It is a bleak, blustery, grey day in Connemara in the west of Ireland, and yet the people, young and old, set out on the country road to go to Mass.

They come from far and near, from the little scattered homes, to worship God. It seems to me that, to them, it is more than an obligation, more than a ritual. It is at the heart of their faith as it has been for hundreds of years.

James Humbert Craig, son of a wholesale merchant from Belfast and a Swiss mother, was born on 12 July 1877. There was a long tradition of art in his mother’s family and she encouraged her little son’s efforts with pencil and pen as well as helping him to experiment with brushes and

paints. When old enough he tried working in his father’s business, but it held no satisfaction for him. He bowed to the inevitable and pursued a career in art. For a short period he attended the Belfast College of Art, but other than that he was virtually self taught. From a cottage in Cushendun, Co Antrim , where he set up a studio, he wandered through the Glens of Antrim, seeking subjects for painting. Sometimes he went further afield to the hills and coast of Donegal or to the wild beauty of Connemara in the west.
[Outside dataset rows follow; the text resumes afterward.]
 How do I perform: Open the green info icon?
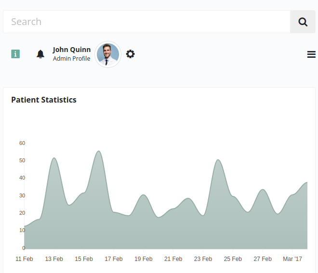15,54
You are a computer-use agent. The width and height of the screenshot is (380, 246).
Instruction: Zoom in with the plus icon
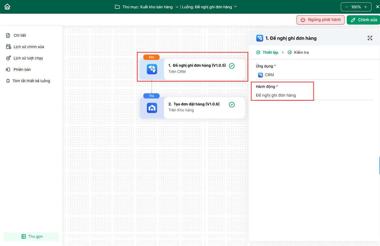[366, 7]
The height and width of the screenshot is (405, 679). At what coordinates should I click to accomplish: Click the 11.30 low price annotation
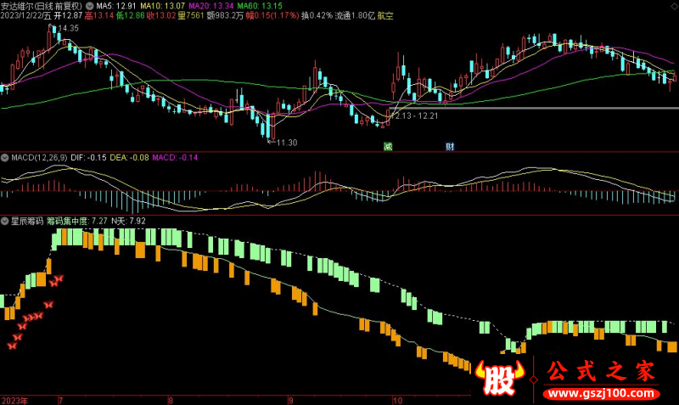pyautogui.click(x=288, y=143)
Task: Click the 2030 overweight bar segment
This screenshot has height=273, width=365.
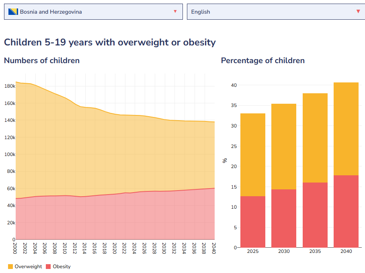Action: tap(284, 146)
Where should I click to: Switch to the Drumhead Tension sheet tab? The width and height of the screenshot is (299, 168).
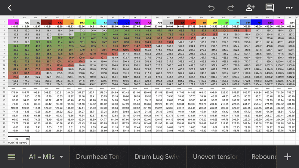pos(99,157)
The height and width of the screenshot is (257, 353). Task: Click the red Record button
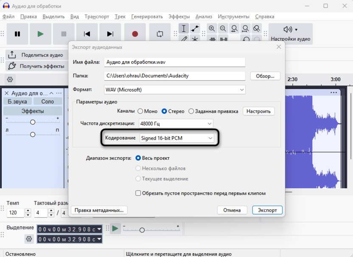tap(135, 34)
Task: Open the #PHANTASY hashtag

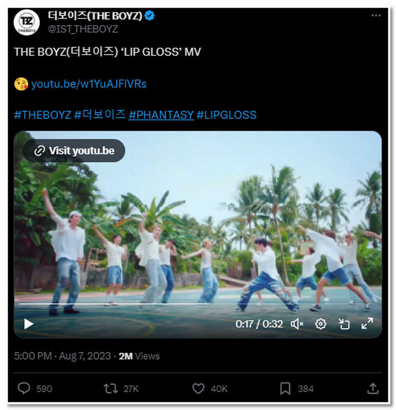Action: pyautogui.click(x=161, y=115)
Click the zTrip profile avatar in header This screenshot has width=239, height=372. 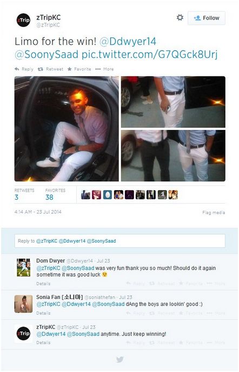23,20
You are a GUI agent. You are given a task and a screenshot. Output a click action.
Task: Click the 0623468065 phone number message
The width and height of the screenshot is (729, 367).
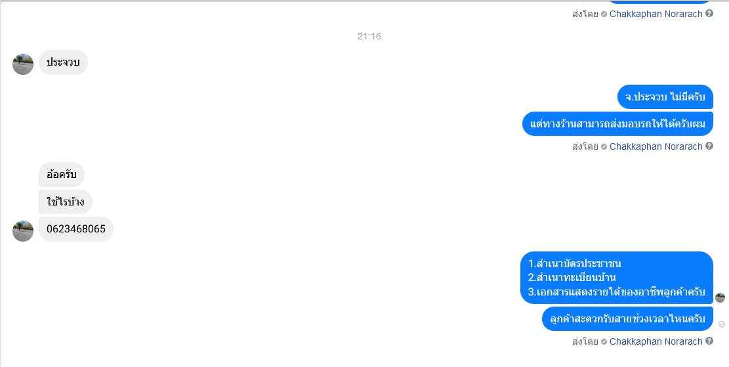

He observed nature closely. With an artist’s eye, skill and sensitivity he sought to interpret nature rather than to copy it. His work has been compared with that of Paul Henry and, like Henry, he won success as a painter. Occasionally he took his painting paraphernalia across the water to paint in foreign lands – Switzerland, France or Spain. He exhibited at the RHA in Dublin for many years, becoming an associate member and finally a full member in 1928. He was also elected to the Ulster Academy of Arts. At his death in 1944 he was laid to rest in Cushendall in Co Antrim.

In Going to Mass, he painted the people as if they were one with the landscape, using the same loose brushstrokes as those he employed to suggest the foaming sea, the glimmer of light breaking through the threatening clouds, and the little, hard-won cultivated plots within the boundaries of dry stone walls.

When we go to Mass, whether to small church or great cathedral, we come together to take part in a living experience. The Mass is our response to the limitless giving of God to us. We respond, not as spectators but as participants, with love, worship, thanksgiving and surrender. It is a mystery, beyond the grasp of human thinking. Faith alone gives meaning to it.